Первую птицу, которую Милан Даниэл определил как редкий экземпляр большого петуха гималайского, высоко на морене над базовым лагерем застрелил Анг Ками-Малыш, неустанно и терпеливо преследовавший добычу в течение долгих часов. Принеся великолепную птицу в базовый лагерь, он возбудил зависть, в первую очередь у нашего офицера связи Базры Гурунга. Этот двадцатидвухлетний офицер непальской армии, наделенный атлетической фигурой и шоколадной кожей, вел себя отчасти как мальчишка, отчасти как офицер и блестяще говорил по-английски. Он готов был говорить о чем угодно: от квантовой теории до внешней политики Китая или Советского Союза. Его имя наводило страх. Базра Гурунг происходил из могущественного рода непальской верхушки, но при этом показал себя очень образованным джентльменом, заботящимся о своей внешности, и завязал дружеские отношения со всеми членами экспедиции. У него были незаурядные способности к языкам, и он освоил некоторые чешские и словацкие выражения, в основном из области специфически мужской лексики, которым его научили чешские и словацкие соседи по палатке во время похода.
По дороге в Барунскую долину Базра Гурунг по очереди ухаживал за несколькими женщинами из долины реки Арун, потом из Седоа, а в базовом лагере объектом его внимания стала младшая шерпани, которую звали, как и почтового скорохода, Анг Пхурба. Впрочем, они были двоюродные брат и сестра. Анг Пхурба становилась, особенно к концу пребывания в Барунской долине, все красивее и красивее, как и остальные женщины. Благодаря своей молодости она в конце концов завоевала титул «Мисс Макалу».

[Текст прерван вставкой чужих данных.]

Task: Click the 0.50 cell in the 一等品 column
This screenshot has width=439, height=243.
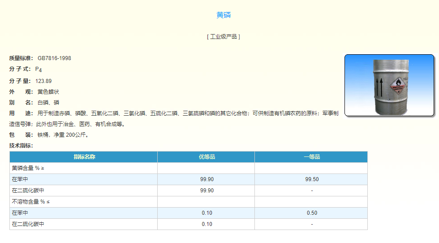Action: 312,213
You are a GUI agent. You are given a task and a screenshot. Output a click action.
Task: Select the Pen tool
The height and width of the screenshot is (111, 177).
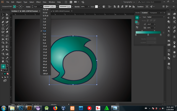click(x=3, y=22)
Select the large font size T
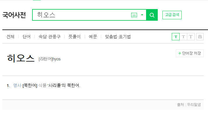 click(x=191, y=37)
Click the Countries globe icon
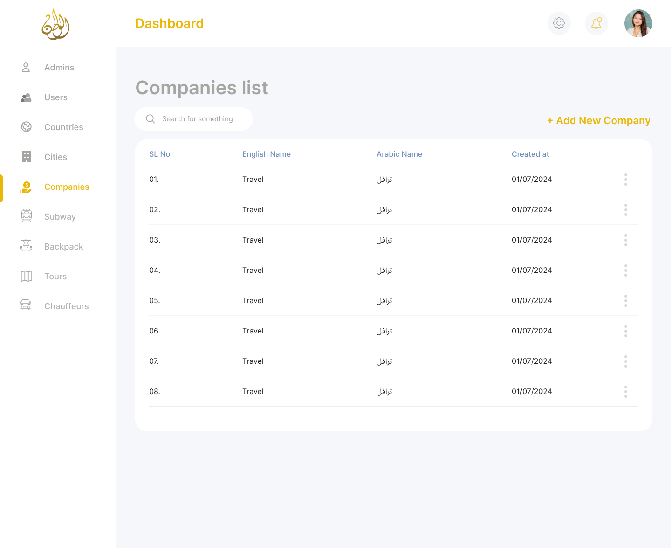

Наверное, больше, чем прекрасный пол, Базра Гурунг любил оружие. Он мог одним ударом ножа кукри отрубить голову овце или барану, но все же отдавал предпочтение огнестрельному оружию и охоте. В базовом лагере Базра Гурунг ходил с заряженным ружьем и стрелял во все живое, что прилетало сверху или снизу из долины. Галки, вороны и даже мелкие певчие птички падали жертвами его дробовика. Иногда стрельба начиналась прямо среди палаток, пугая врачей, которые тайно повторяли избранные главы из военной хирургии и готовили операционное оборудование, которым снабдила экспедицию медицинская служба Чехословацкой армии. Такие мелочи не трогали Базру Гурунга, не обращавшего внимания на сантименты некоторых европейцев, которым было жаль невинных жертв, особенно многочисленных погибших зарянок.
Когда Анг Ками-Малыш подстрелил свою великолепную добычу, Базру Гурунга охватило желание сравняться с шерпа. Он вставал до рассвета, в буквальном смысле слова до петухов, и, несмотря на утренний мороз, устраивал засаду среди седых валунов. Целые дни ходил по моренам (с них такой прекрасный вид на Макалу и Эверест) и возвращался в лагерь с ввалившимися глазами и — без добычи. Бедняга стал нервным и перестал стрелять птичек-невеличек.
Наконец майским днем, когда ток был в разгаре и птицы, ничего не слыша, предавались танцам и играм любви, ближе к вечеру Базра пришел к палатке зоолога и гордо бросил к его ногам великолепный трофей.
После того как он сравнялся с маленьким шерпой, стрельба перестала занимать Базру Гурунга, и на какое-то время он посвятил себя самой молодой шерпани.